Recently both the U.S. and the European Commission have announced their plans to make cross-border state investigations more efficient by granting new powers to government authorities. On 23rd March, the U.S. President signed the controversial CLOUD Act, and on 17th April the European Commission prepared its proposal to facilitate access to electronic evidence by police and judicial authorities. Both legislations reflect the increasing concern of the governments and, at the same time, their readiness to go further in a bid for higher national security, even if such measures could affect privacy of their citizens.  Here, we are going to look at both documents in order to outline, along with their pros, main risks that they pose to individuals’ fundamental rights and global privacy.

Closer to the point

The U.S. CLOUD Act

The Clarifying Lawful Use of Overseas Data (CLOUD) Act has finalized unofficially a long battle between Microsoft and the U.S. government over the issue whether a government (here, the U.S.) has a right to access data stored under the other state’s jurisdiction. After signing the law, everything becomes simpler for state authorities (yes, for now they have such a right), but not for companies and consumers. Briefly about the core of the law:

  • It allows the U.S. government and its law enforcement agencies (LEAs) to request by warrant to provide communications data regardless of its location – whether inside or outside of the United States. Fortunately, the service provider has the right to modify or quash the motion where he/she believes that the customer is not a U.S. person (and is not a resident of the U.S.) and that disclosing such data would force the provider to violate foreign law.
  • It adds an exception to the Stored Communications Act (SCA) and permits the U.S. President to enter into “executive agreements” with qualifying foreign countries to directly access data held by U.S. tech companies. To be qualified, foreign governments would need to get a certificate from the U.S. Attorney General and provide adequate human rights protection. Once they get such a certificate, they would have access to the content of the U.S. providers directly, instead of following the lengthy request-process under the Mutual Legal Assistance Treaty (MLAT) regime.

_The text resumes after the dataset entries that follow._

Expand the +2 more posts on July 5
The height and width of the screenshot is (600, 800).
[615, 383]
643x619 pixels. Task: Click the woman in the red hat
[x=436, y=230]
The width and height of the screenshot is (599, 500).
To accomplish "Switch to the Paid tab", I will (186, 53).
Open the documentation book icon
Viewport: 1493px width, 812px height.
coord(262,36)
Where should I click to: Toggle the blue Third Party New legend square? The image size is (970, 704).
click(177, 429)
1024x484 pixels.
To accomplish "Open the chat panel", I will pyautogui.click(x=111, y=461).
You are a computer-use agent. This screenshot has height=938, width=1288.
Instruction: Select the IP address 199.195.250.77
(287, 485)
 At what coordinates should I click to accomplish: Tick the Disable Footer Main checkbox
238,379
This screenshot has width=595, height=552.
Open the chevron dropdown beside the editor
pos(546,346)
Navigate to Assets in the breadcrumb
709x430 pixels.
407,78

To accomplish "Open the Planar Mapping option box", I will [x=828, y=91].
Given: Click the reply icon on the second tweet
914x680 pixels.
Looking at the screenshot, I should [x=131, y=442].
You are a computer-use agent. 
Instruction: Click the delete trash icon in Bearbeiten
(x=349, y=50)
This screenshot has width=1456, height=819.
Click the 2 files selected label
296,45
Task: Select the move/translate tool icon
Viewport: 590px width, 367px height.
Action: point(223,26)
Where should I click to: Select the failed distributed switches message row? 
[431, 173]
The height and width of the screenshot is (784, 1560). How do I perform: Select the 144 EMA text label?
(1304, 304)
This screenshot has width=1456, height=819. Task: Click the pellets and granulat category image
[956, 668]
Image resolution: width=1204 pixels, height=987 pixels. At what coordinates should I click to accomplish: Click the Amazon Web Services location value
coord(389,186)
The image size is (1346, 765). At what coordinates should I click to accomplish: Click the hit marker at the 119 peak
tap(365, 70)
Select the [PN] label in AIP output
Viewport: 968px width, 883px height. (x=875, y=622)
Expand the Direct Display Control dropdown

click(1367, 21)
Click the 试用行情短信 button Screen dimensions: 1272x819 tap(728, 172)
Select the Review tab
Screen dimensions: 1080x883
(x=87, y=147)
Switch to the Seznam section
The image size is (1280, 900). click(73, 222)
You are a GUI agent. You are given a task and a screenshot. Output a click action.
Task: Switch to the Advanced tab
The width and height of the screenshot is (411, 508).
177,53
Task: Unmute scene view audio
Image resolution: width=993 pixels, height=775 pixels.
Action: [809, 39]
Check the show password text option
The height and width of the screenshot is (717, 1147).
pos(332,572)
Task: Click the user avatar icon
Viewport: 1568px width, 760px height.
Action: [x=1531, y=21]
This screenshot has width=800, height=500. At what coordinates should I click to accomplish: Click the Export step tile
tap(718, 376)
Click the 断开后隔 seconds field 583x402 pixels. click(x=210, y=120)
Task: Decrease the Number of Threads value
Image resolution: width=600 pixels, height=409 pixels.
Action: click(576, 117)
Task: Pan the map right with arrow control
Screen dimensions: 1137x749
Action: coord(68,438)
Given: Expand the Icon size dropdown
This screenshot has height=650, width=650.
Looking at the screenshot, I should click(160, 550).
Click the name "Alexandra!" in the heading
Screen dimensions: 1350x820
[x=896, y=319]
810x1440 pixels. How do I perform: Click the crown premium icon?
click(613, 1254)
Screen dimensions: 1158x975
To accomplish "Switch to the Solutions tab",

The European Commission e-evidence proposal

The e-evidence act is not yet the law, it needs to be reviewed by the European Parliament and the Council, thus being subject to numerous amendments. Nevertheless, its first draft changes the current situation significantly, and a wide range of tech companies would be affected, including Google, Facebook, Microsoft, instant messaging services (WhatsApp, Fb Messenger, Telegram), mobile apps, Internet Service Providers, e-mail providers (Gmail), cloud providers, domain name registries, registrars, proxy service providers and digital marketplaces (Amazon, Wish, Joom).

There are two types of orders:

  • The European Production Order

It will allow judicial authorities in one Member State to request access to e-evidence (emails, text or messages in apps) directly from a service provider’s legal representative in another EU Member State, which will be obliged to respond within 10 days, and within 6 hours in cases of emergency (such as an imminent threat to life or physical integrity of a persona or to a critical infrastructure).

  • European Preservation Order

It will allow judicial authorities in one Member State to oblige a service provider or its legal representative in another EU country to prevent e-evidence being deleted before their production request is competed.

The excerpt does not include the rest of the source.